By: Joy L. Hall & Michael L. Iannitti
Congress created the Paycheck Protection Program (PPP) as part of the Coronavirus Aid, Relief, and Economic Security (CARES) Act. The purpose of the PPP is to provide loans on favorable terms to small businesses to cover payroll and certain other costs. PPP loans are subject to forgiveness to the extent that a borrower uses PPP funds for payroll costs and certain mortgage interest, rent and utility obligations during the 8 week period following loan disbursement.
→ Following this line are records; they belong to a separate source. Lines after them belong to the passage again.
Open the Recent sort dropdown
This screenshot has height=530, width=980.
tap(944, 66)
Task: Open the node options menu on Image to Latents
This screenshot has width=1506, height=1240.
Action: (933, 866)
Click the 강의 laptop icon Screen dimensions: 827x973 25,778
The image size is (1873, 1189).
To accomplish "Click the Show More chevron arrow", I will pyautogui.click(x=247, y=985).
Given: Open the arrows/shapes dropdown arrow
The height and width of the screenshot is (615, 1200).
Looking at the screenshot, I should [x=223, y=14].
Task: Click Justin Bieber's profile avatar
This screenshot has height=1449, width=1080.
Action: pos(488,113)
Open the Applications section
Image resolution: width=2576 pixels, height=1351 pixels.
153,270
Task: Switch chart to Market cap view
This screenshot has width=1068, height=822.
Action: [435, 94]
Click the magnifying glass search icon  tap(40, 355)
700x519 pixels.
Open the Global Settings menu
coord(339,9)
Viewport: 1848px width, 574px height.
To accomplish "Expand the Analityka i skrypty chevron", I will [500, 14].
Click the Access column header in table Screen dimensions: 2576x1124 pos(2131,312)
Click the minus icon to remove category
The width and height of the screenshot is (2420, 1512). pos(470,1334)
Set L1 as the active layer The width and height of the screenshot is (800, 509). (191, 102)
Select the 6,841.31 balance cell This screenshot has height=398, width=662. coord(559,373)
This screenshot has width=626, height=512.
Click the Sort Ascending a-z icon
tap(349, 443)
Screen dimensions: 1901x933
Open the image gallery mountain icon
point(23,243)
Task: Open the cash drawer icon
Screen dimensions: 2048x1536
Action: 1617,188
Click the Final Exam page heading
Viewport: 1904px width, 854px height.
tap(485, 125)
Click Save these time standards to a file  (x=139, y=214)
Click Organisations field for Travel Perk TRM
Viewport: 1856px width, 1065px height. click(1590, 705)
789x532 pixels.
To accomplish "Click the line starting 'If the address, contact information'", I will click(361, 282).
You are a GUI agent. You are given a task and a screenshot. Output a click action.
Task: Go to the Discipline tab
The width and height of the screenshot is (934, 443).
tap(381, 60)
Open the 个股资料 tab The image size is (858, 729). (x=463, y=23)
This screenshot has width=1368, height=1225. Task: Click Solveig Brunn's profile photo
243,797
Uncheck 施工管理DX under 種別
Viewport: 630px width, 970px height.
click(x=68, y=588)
At least 75% of PPP loan proceeds must be used for payroll costs only. Additionally, the amount subject to forgiveness is reduced based on any reductions in employees or payroll during this 8 week period. The CARES Act also excludes any amount of loan forgiveness from gross income. Therefore, borrowers will not recognize cancellation of debt income for the amount forgiven.
The IRS has issued recent guidance that disallows a deduction for any expenses attributable to forgiven PPP loans. Payroll costs, rent, utilities and mortgage interest are generally deductible as typical trade or business expenses. However, the tax code prohibits a deduction for any expenses allocable to tax exempt income.
The IRS has concluded that any PPP loan proceeds that are forgiven qualify as a “class of exempt income,” and any allocable deductions are disallowed. The IRS has found a sufficient connection between the forgiven loan proceeds and the otherwise deductible PPP expenses to prohibit a deduction.
As a result of the IRS’ guidance, borrowers may not deduct payroll costs or other eligible expenses to the extent these expenses were paid with forgiven PPP loan proceeds. Any expenses paid for with PPP loan proceeds that are not forgiven may still be deducted in the ordinary course of business.